A Signal spokesman described the court action as “a preliminary skirmish, but we still maintain that the suit is without merit.”

The court action came after shareholders overwhelmingly gave their consent to a $5-billion merger that would create a New Jersey-based company to be called Allied-Signal Inc. If results of Signal had been consolidated last year with Morristown, N.J.-based Allied, the new company would have earned nearly $800 million on $17 billion in sales. Assets would have totaled $13.5 billion, of which $1.4 billion would have been cash.

The merger was supported by 86% of Signal’s shareholders and 83% of Allied’s shareholders.

At special shareholder meetings Wednesday, both Allied Chairman Edward L. Hennessy Jr. and Signal Chairman Forrest N. Shumway defended their executive compensation packages.

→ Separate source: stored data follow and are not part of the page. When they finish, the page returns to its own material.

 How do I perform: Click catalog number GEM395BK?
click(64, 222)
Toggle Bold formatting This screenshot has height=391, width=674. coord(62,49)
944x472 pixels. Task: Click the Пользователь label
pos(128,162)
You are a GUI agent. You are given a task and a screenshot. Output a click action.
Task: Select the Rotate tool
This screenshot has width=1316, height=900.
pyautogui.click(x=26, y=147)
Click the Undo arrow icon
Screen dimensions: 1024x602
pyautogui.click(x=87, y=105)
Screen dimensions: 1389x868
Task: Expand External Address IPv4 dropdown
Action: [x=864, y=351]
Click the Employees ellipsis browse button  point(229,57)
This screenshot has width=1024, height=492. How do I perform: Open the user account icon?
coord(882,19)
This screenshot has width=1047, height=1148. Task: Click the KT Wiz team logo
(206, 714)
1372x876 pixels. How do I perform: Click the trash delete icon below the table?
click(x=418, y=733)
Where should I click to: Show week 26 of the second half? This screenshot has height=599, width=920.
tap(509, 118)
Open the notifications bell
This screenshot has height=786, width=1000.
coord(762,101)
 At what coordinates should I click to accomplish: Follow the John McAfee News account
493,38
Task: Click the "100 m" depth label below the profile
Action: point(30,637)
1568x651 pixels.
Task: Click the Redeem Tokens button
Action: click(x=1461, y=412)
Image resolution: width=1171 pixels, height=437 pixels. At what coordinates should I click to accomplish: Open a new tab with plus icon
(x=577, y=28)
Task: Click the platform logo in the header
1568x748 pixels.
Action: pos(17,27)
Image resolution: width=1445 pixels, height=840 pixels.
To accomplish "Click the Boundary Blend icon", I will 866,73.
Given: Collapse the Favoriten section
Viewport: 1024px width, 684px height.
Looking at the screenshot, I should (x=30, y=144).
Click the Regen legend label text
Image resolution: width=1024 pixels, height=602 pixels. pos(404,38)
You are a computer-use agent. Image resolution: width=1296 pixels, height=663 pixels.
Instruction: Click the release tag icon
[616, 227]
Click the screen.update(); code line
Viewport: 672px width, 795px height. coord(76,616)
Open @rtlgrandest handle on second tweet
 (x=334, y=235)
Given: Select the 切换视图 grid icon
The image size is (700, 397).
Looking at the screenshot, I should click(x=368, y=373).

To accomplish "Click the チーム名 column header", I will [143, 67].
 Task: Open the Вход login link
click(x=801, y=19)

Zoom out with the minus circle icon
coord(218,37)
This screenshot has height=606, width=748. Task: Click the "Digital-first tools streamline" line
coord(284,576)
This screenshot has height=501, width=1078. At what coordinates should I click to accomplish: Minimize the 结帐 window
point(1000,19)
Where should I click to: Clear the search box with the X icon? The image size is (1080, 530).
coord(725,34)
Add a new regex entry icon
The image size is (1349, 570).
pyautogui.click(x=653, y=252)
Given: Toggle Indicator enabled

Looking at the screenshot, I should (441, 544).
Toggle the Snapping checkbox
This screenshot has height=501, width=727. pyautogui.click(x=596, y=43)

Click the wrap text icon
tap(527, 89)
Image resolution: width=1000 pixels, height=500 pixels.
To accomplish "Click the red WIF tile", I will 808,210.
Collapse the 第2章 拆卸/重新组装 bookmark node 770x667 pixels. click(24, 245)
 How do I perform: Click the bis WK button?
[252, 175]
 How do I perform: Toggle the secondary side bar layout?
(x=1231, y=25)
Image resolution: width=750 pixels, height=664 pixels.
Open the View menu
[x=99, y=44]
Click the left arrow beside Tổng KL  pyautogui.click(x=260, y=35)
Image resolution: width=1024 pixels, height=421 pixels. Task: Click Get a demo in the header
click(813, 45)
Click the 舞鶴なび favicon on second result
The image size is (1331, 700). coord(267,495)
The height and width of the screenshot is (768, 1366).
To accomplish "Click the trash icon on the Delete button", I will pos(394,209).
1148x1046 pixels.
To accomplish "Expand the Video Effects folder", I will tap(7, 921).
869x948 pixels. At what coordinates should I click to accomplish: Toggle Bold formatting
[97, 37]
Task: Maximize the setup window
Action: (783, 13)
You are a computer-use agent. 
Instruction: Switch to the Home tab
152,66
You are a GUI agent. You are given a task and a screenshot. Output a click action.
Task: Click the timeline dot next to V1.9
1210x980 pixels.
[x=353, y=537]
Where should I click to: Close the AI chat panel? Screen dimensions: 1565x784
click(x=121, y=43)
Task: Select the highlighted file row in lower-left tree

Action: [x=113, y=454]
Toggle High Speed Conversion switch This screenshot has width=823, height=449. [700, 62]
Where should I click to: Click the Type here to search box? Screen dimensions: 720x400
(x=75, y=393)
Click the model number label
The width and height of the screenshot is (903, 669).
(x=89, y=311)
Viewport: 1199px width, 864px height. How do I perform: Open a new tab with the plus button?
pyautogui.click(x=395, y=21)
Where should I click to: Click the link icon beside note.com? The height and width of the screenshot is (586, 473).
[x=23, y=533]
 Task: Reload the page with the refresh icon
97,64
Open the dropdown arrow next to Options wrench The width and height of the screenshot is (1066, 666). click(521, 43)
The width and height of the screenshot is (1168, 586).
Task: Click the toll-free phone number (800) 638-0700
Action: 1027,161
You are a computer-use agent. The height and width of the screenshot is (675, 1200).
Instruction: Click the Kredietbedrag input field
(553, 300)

Shumway said the stock option plan being attacked in the shareholder suit was adopted two years ago to reassure “key employees” who had grown “very nervous” by possible takeover attempts.

Dissident shareholders who brought the suit are “assuming a lot of negatives, not positives,” Signal President Michael Dingman said. “I call (the package) prudent judgment because you have to ensure that the proper people are protected.”

The packages have “generated an emotional response among some people,” said Hennessy, who added that Allied’s stock benefits package was needed to bring company executives in line with Signal’s compensation package.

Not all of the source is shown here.